Demnächst fordern die ersten noch, dass man bei Adventures die Rätsel überspringen kann, weil sie ja so schwer sind und die Story behindern ...

versteh ich das richtig, dass Fr. Hepler die Implementierung der "Vorspul-Funktion" begründet hat und sich deswegen einige aufregen?
Da muss doch noch mehr dahinter stecken.
Wer regt sich denn bitte über ein optionales feature auf?
btw. die Storyline des BountyHunters fand ich eig. ziemlich cool.

Nein die Leute regen sich darüber auf, dass sie in der Videospielbranche arbeitet und keine Videospiele mag. Dass sie absolut schlecht schreiben kann. Und dass sie dermaßen arrogant ist, dass es fast schon weh tut. Und ich kann dich beruhigen: Den Kopfgeldjäger hat sie bei SWTOR nicht geschrieben, nur ein paar Details des Schmugglers. Sie ist ohnehin meist für die Liebesgeschichten verantwortlich.

Das mit dem Feature ist so eine Sache. Wenn man es jedem Recht machen will, dann versaut es irgendwann allen den Spaß. Ein wichtiges Motto, habe ich von Civilization: Willst du es allen Recht machen, stehst du irgendwann alleine da.

Und ich wiederhole mich: Ich hoffe, die Dame hängt ihren Job an den Nagel und lässt jemanden an die Liebesgeschichten, bei dem es AUTHENTISCH klingt und nicht so dermaßen klischeehaft. Ich kenne schwule die finden die homosexuelle Storylines von ihr absolut billig.
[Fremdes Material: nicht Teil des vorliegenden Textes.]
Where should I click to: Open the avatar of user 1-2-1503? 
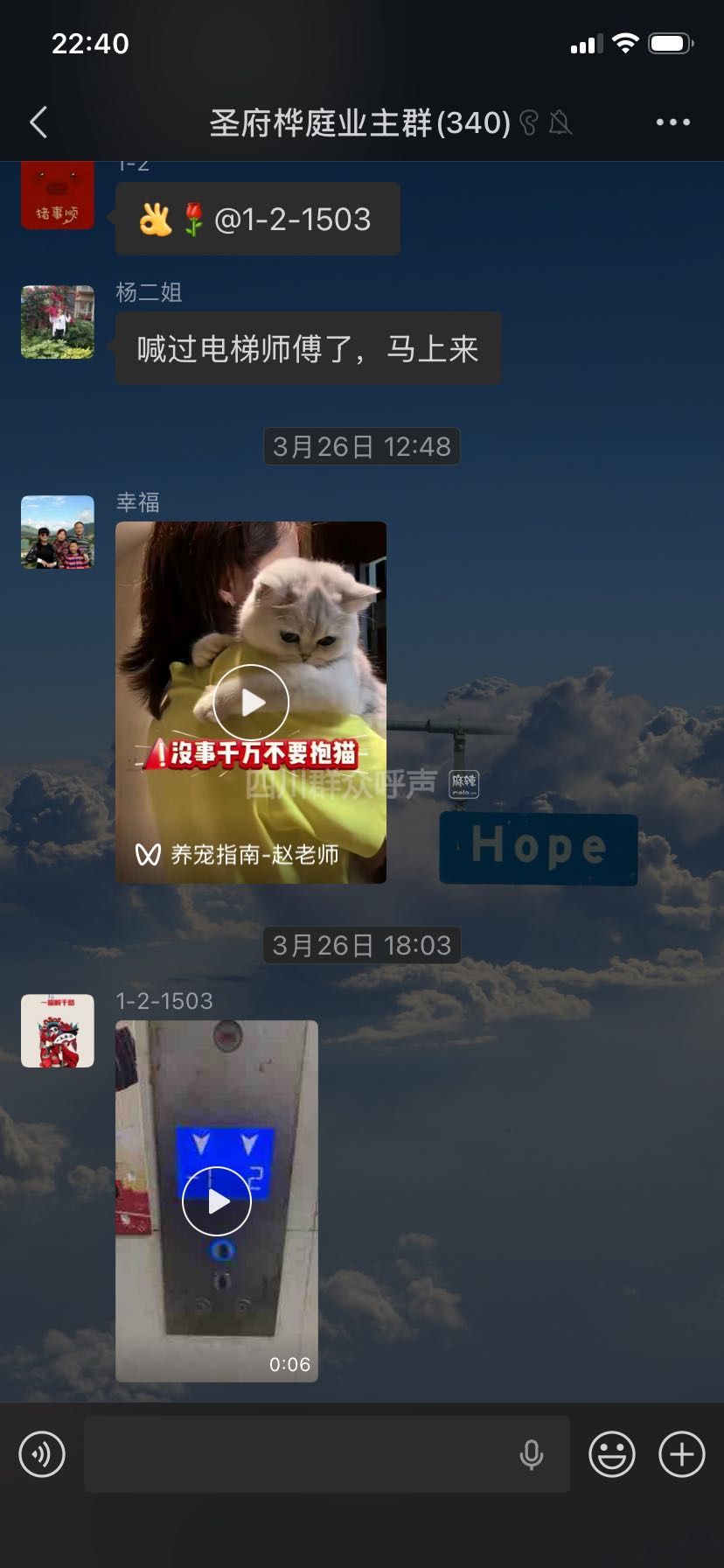coord(58,1031)
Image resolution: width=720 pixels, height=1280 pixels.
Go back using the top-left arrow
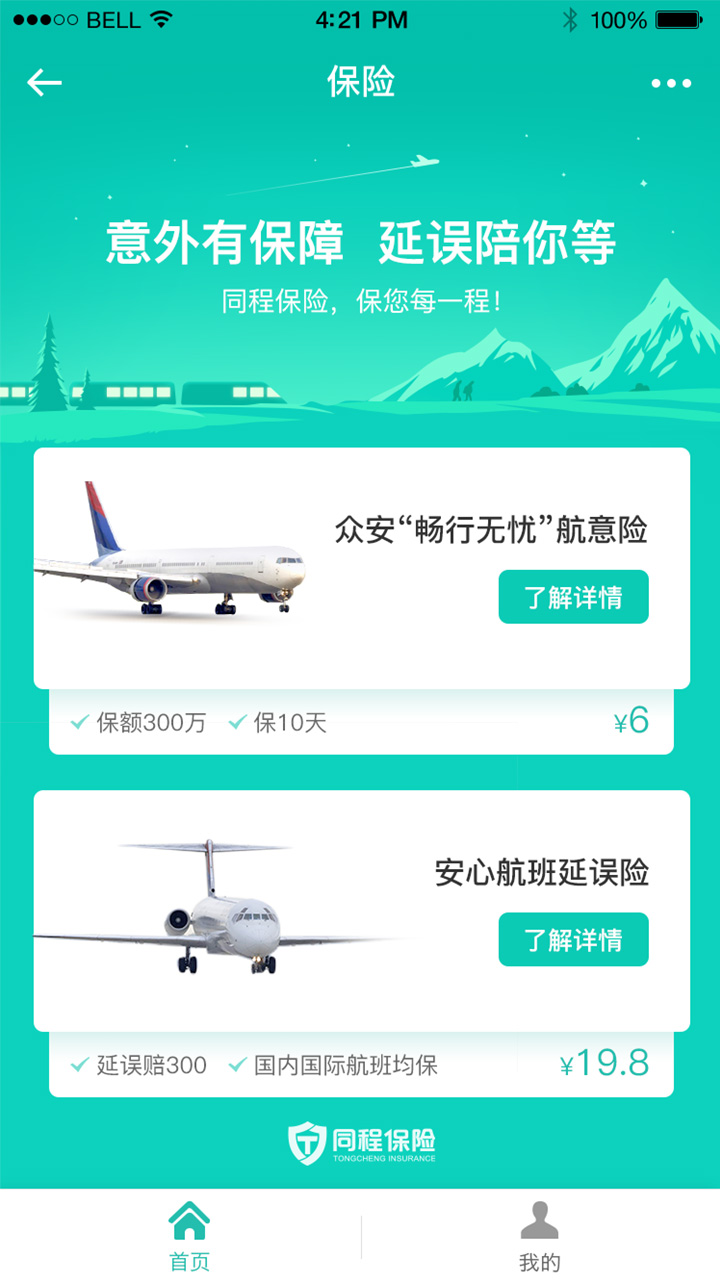click(x=44, y=83)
EDIT2: Further information: http://i44.tinypic.com/35lvxxi.png

EDIT3: Noch einen Grund die Dame nicht zu mögen: http://www.lowbird.com/data/images/2011/12/4chan-1324496485535.png
 
Zuletzt bearbeitet:
"und sorgte unter anderem für unteressante Storys" Finde den Fehler....
 
Ok, ihre Äußerungen sind zwar ein wenig dümmlich/naiv (sobald man in Dialogen sterben kann, wird man die nicht mehr überspringen können) aber darum ist die Dame ja auch Autor und nicht Game-Designer. Ich denke mal es war nicht böse gemeint.
 
Meine Fresse, was sind denn das für Leute, die wegen so etwas anfangen eine Person derartig zu beschimpfen?? Dieses ganze Twitter- und Facebook-Zeug ist echt eine Seuche: ständig diese "organisierte Empörung".
 
Höre ich da leise den Namen "Wulff"? Mal ehrlich: Kritik ist eine Sache aber sinnlos zu Flamen nennt man "Cyber-Mobbing" und jeder der mal gemobbt wurde weiß, das is kein spaß!
Wer seinen eigenen Minderwertigkeitskomplex raus lassen muss, soll das gefälligst am Spiegel tun und nicht im Netz.